El libro se llama La penúltima verdad y transcurre en 2025. Todo el mundo subsiste bajo tierra. Mujeres y hombres viven una vida miserable, condenados a trabajar sin descanso, en un medio absolutamente insalubre, sin aire ni sol, fabricando robots de combate porque en la superficie se libra una guerra nuclear y bacteriológica incesante. Tienen una vida desdichada, pero estar bajo tierra es el precio que pagan para estar protegidos de las radiaciones, el gas nervioso y las metrallas. O al menos eso creen. Los seres subterráneos siguen los acontecimientos de la guerra y ven la superficie del planeta devastada a través de la televisión por cable.
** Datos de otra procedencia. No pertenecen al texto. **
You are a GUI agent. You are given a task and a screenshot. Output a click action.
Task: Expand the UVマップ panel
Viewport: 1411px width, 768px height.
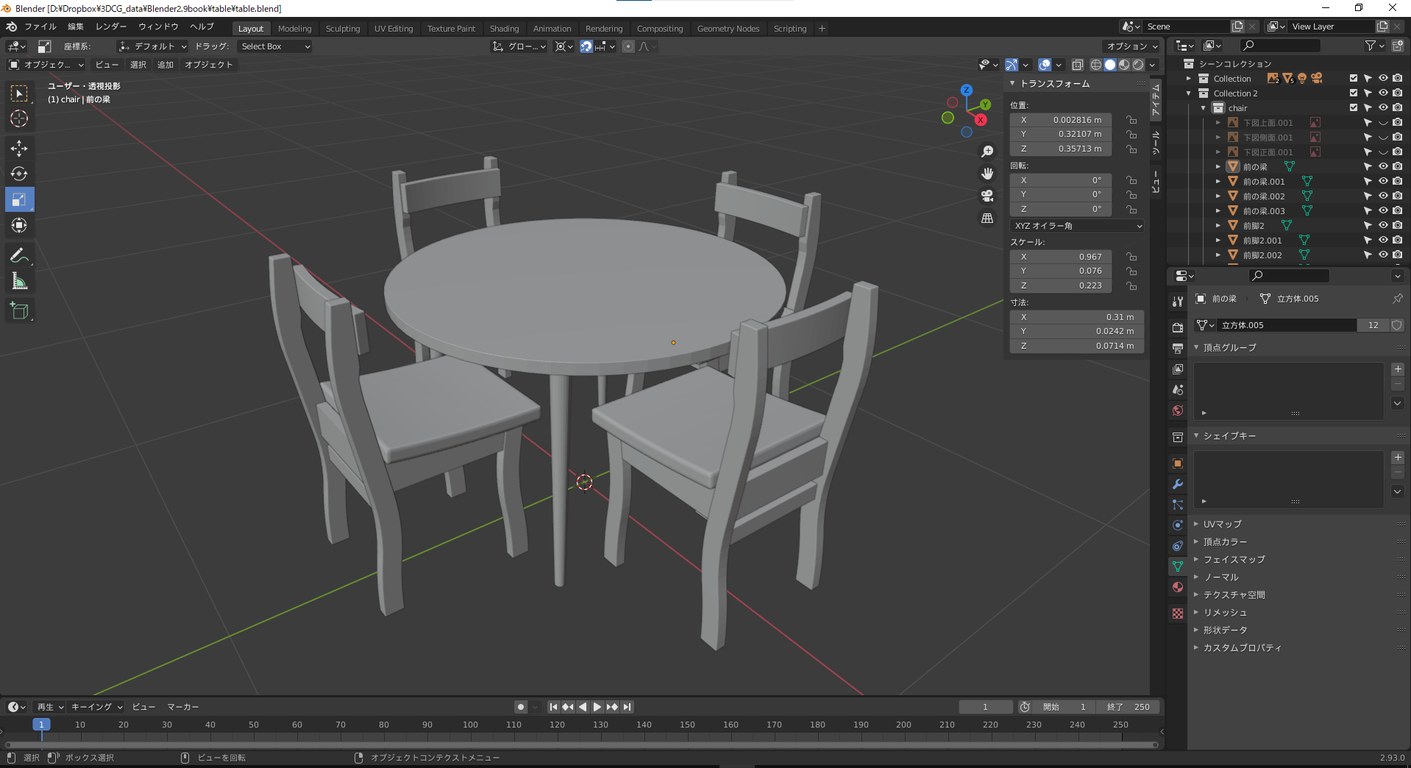coord(1222,524)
La novela de Dick, publicada en los “gloriosos años 60”, cuando las catástrofes todavía no se vislumbraban, recorre y trasciende el período analizado en este libro. La penúltima verdad evoca una sociedad acosada por la Tercera Guerra Mundial, el fantasma que atravesó todas las tensiones de la Guerra Fría, y desemboca, finalmente, en el mundo triunfal del capitalismo, en un siglo XXI donde las utopías de igualdad y justicia han sido aniquiladas y la realidad ha sido capturada por los medios concentrados en pocas manos. (...)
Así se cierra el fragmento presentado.